Entries for finding described items:
>>>>

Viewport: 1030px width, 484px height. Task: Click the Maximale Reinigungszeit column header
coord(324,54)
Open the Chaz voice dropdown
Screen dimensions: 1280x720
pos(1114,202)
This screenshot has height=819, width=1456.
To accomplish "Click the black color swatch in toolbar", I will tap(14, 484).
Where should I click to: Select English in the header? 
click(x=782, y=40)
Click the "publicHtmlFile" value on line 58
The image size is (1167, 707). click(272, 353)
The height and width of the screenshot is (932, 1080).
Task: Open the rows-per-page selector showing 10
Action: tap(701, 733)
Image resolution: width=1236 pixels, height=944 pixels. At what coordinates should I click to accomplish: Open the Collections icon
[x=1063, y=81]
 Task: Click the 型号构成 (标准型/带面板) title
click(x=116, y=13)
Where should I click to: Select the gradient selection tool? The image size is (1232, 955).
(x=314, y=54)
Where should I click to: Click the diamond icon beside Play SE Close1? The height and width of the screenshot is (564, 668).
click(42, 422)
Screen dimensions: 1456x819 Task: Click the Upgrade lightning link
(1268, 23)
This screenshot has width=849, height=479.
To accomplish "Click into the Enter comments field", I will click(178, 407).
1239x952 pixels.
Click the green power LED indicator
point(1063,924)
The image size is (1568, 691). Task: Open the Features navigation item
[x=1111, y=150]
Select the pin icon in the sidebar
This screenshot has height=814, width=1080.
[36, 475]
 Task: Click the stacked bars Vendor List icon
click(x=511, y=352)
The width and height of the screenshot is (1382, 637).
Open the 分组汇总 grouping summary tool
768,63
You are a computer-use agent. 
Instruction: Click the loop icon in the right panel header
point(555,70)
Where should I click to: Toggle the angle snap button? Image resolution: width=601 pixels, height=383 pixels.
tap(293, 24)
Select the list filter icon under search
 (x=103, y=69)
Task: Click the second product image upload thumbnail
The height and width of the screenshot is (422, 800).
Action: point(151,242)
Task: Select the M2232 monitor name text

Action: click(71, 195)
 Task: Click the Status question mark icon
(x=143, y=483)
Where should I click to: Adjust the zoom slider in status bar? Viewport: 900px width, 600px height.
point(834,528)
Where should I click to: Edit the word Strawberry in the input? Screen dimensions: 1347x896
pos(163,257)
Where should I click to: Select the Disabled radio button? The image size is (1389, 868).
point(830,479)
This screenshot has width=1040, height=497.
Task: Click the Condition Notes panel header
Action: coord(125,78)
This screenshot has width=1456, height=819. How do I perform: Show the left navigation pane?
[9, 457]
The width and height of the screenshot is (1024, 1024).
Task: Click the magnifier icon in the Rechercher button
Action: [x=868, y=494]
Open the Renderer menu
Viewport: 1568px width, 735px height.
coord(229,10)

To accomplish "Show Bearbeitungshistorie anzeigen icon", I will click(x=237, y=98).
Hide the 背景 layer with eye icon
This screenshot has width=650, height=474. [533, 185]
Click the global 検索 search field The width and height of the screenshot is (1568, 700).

<<<<

→ Problem to work on: Rewrite the entries above, replacing each "Where should I click to" with "Where do I click to" and leaving everything else unchanged.

→ Worked answer:
Viewport: 1030px width, 484px height. Task: Click the Maximale Reinigungszeit column header
coord(324,54)
Open the Chaz voice dropdown
Screen dimensions: 1280x720
pos(1114,202)
This screenshot has height=819, width=1456.
To accomplish "Click the black color swatch in toolbar", I will tap(14, 484).
Where do I click to: Select English in the header? 
click(x=782, y=40)
Click the "publicHtmlFile" value on line 58
The image size is (1167, 707). click(272, 353)
The height and width of the screenshot is (932, 1080).
Task: Open the rows-per-page selector showing 10
Action: tap(701, 733)
Image resolution: width=1236 pixels, height=944 pixels. At what coordinates should I click to accomplish: Open the Collections icon
[x=1063, y=81]
 Task: Click the 型号构成 (标准型/带面板) title
click(x=116, y=13)
Where do I click to: Select the gradient selection tool? The image size is (1232, 955).
(x=314, y=54)
Where do I click to: Click the diamond icon beside Play SE Close1? The height and width of the screenshot is (564, 668).
click(42, 422)
Screen dimensions: 1456x819 Task: Click the Upgrade lightning link
(1268, 23)
This screenshot has width=849, height=479.
To accomplish "Click into the Enter comments field", I will click(178, 407).
1239x952 pixels.
Click the green power LED indicator
point(1063,924)
The image size is (1568, 691). Task: Open the Features navigation item
[x=1111, y=150]
Select the pin icon in the sidebar
This screenshot has height=814, width=1080.
[36, 475]
 Task: Click the stacked bars Vendor List icon
click(x=511, y=352)
The width and height of the screenshot is (1382, 637).
Open the 分组汇总 grouping summary tool
768,63
You are a computer-use agent. 
Instruction: Click the loop icon in the right panel header
point(555,70)
Where do I click to: Toggle the angle snap button? Image resolution: width=601 pixels, height=383 pixels.
tap(293, 24)
Select the list filter icon under search
 (x=103, y=69)
Task: Click the second product image upload thumbnail
The height and width of the screenshot is (422, 800).
Action: point(151,242)
Task: Select the M2232 monitor name text

Action: click(71, 195)
 Task: Click the Status question mark icon
(x=143, y=483)
Where do I click to: Adjust the zoom slider in status bar? Viewport: 900px width, 600px height.
point(834,528)
Where do I click to: Edit the word Strawberry in the input? Screen dimensions: 1347x896
pos(163,257)
Where do I click to: Select the Disabled radio button? The image size is (1389, 868).
point(830,479)
This screenshot has width=1040, height=497.
Task: Click the Condition Notes panel header
Action: coord(125,78)
This screenshot has width=1456, height=819. How do I perform: Show the left navigation pane?
[9, 457]
The width and height of the screenshot is (1024, 1024).
Task: Click the magnifier icon in the Rechercher button
Action: [x=868, y=494]
Open the Renderer menu
Viewport: 1568px width, 735px height.
coord(229,10)

To accomplish "Show Bearbeitungshistorie anzeigen icon", I will click(x=237, y=98).
Hide the 背景 layer with eye icon
This screenshot has width=650, height=474. [533, 185]
Click the global 検索 search field The width and height of the screenshot is (1568, 700).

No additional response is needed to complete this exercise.